Current account deficit for Q2FY23 to touch 10-year high

Current Account Deficit for Q2FY23 at 10-year high
Current Account Deficit for Q2FY23 at 10-year high

Indian Market
by 5paisa Research Team Last Updated: 2022-12-16T17:41:41+05:30

The current account deficit for the Indian economy is normally announced with a lag of 3 months. On the last working day of December, the current account deficit for the quarter ended September 2022 will be announced by the RBI. However, Reuters has conducted its poll and released its first survey of economists for the likely current account deficit (CAD) for the second quarter. According to Reuters, the CAD for the September quarter could be close to 4.3% of GDP. That would be the highest level in nearly ten years, which such elevated levels of current account deficit last seen during the currency crisis of 2013. Elevated commodity prices and a weak rupee are likely to have widened the CAD in the quarter.

The problem of higher trade deficit, translating into higher overall deficit and that in turn translating into a higher current account deficit has been an acute problem in the Indian context. One of the key reasons is that there has been a sharp revival in demand in the Indian economy and that led a surge in imports. This widened the trade deficit and also the current account deficit, which is largely an extension of the trade deficit levels. The sharp recovery in the Indian economy in the aftermath of the COVID-19 pandemic also resulted in a shortfall in domestic supply, which had to be filled up with imports.

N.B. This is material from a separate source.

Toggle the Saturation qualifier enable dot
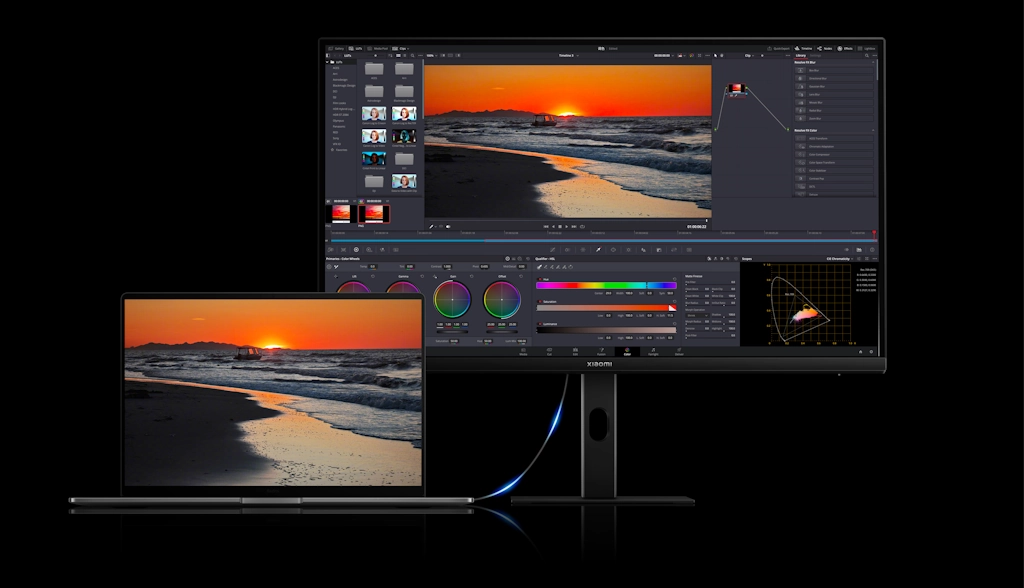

That was a key driver and in the September quarter, that is expected to have sharply driven CAD higher.

If rising imports was one side of the story, falling exports due to global demand weakness was another key aspect to this story. With the US, UK and the EU likely to dip into recession, there has been a hesitation in corporate demand and consumer spending in these countries. That has had a deep impact on sectors like textiles and plastic which have seen a sharp fall in exports in the last few months. In fact, exports had shrunk to a 20-month low in October 2022, even dipping below the psychological $30 billion mark. Reuters estimates current account deficit for Q2FY23 at $35.5 billion for the September 2022 quarter, which effectively translates into 4.3% of GDP, the worst in a decade.

Even as oil imports have tapered due to fall in price, that is being compensated with a spurt in volumes. It is not just oil, but even the demand for non-oil imports is rising and is expected to continue to increase even as the global slowdown looks all set to impact demand for exports. Some of the economists and even banks are still harping on the 3.3% to 3.5% current account deficit theory. But, that now looks impractical for the second quarter and even the full year numbers for CAD could be fairly disappointing. Let us understand where the full year current account deficit numbers could gravitate towards.

Why current account deficit for FY23 could worsen?

A slew of economists have been projecting a CAD at the level of $100 billion for the full year FY23. That is about 3% of GDP and not only looks optimistic but even looks naïve. A very simple extrapolation would tell you why such optimistic estimates are wrong. The overall trade deficit, which combines the merchandise trade deficit and the services trade surplus is the closest approximation for current account deficit That figure has surged from $87.16 billion in September 2022 to $98.52 billion in October 2022 and further to $111.03 billion in November 2022 on a cumulative basis for FY23. At this run rate, the overall deficit could end up closer to $170 billion for FY23, with serious ramifications for the current account deficit.

Particulars

Exports FY23 ($ bn)

Imports FY23 ($ bn)

Surplus / Deficit ($ bn)

Merchandise trade

$295.26 bn

$493.61 bn

$(-198.35) bn

Services Trade #

$204.41 bn

$117.09 bn

$+87.32 bn

Overall Trade

$499.67 bn

$610.70 bn

$(-111.03) bn

Data Source: DGFT

At the current run, India closes FY23 with overall deficit of $170 billion (including the merchandise trade deficit adjusted for the services trade surplus). That approximately translates into a current account deficit or CAD of more than 4.5% of GDP, so even the 4.3% estimate of Reuters looks conservative. India is likely to end FY23 with merchandise trade deficit of around $310 billion. That implies a lot of imported inflation which will worsen the CPI inflation levels. Even the USDINR in the range of 82-83/$, could come under pressure. The bottom line is that the CAD for the second quarter and also for the full year FY23 is likely to be much steeper than originally anticipated.

Real problem is much more acute

The crux of the problem this time around is that if the global recession takes roots fully, then even the demand for software services would come under pressure and IT companies are already warning about that. The RBI is likely to be near the end of its rate hike cycle and in such cases if the US Fed persists for another 75 to 100 bps, then it looks like any recovery in the Indian rupee is almost ruled out for the time being. We could see a rapid upward movement of CAD estimates. Economists and analysts are preparing for higher than anticipated global oil prices and increased geopolitical tensions. That means; more inflation and a weaker rupee than originally envisaged. Clearly, CAD is not looking pretty.